JNI stands for Java Native Interface (detailed Oracle documentation). It allows Java to execute code written in other languages such as C/C++ and assembly. So, why would you want to do this? While Java is quite comprehensive, it is by design generic. That is, it must operate seamlessly across all supported architectures (and there are a lot). Thus, architecture-specific elements must be dealt with individually and tied in through JNI. I have used JNI in several projects over the years to scale applications and interface more efficiently with (non)volatile memory.
Preliminaries
This will not be a comprehensive look into JNI; just a few simple C/C++ examples to get you acquainted with the process. That being said, there are a couple of points to introduce.
First, Java, JNI, and C/C++ types differ. The table below provides these mappings. For instance, in Java, a char
data type supports Unicode characters, and is thus compatible with an unsigned short
in C/C++. In terms of JNI data types, char
becomes jchar
, which is defined to be an unsigned short
in jni.h
– the C header imported into C/C++ JNI files.
Java type | JNI type | C/C++ equivalent | Signature | Description |
---|---|---|---|---|
boolean | jboolean | unsigned char | Z | unsigned 8 bits |
byte | jbyte | signed char | B | signed 8 bits |
char | jchar | unsigned short | C | unsigned 16 bits |
double | jdouble | double | D | 64 bits |
float | jfloat | float | F | 32 bits |
int | jint | long | I | signed 32 bits |
long | jlong | long long __int64 | J | signed 64 bits |
short | jshort | short | S | signed 16 bits |
void | – | – | V | – |
Second, the external code to be loaded must be in the form of a library. On Windows, this is a dll
; o
, typically, on Unix systems. Therefore, the C/C++ project must be created as a library instead of application (if using an IDE, for example). Third, methods interfacing with C/C++ must be declared as native
. Once the Java program is compiled, a C/C++ header is generated using javah
at the command line. The resulting h
file is the foundation for all Java to C/C++ method calls. Lastly, it is possible to call Java methods from C/C++.

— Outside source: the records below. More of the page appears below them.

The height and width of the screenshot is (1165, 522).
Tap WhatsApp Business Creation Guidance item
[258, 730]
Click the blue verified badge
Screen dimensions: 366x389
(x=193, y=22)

The following examples use NetBeans IDE 8.1 (“All” feature bundle which includes C/C++) and JDK 1.8u51 on a Windows machine (because it is the most difficult to get to work – go figure). If using a 64-bit version of Windows, follow the instruction in the proceeding section titled “Windows 64-bit Configuration and NetBeans.”
Windows 64-bit Configuration and NetBeans
- Download and install MinGW-64. Be sure to set “Architecture” to “x86_64” during installation for 64-bit instructions.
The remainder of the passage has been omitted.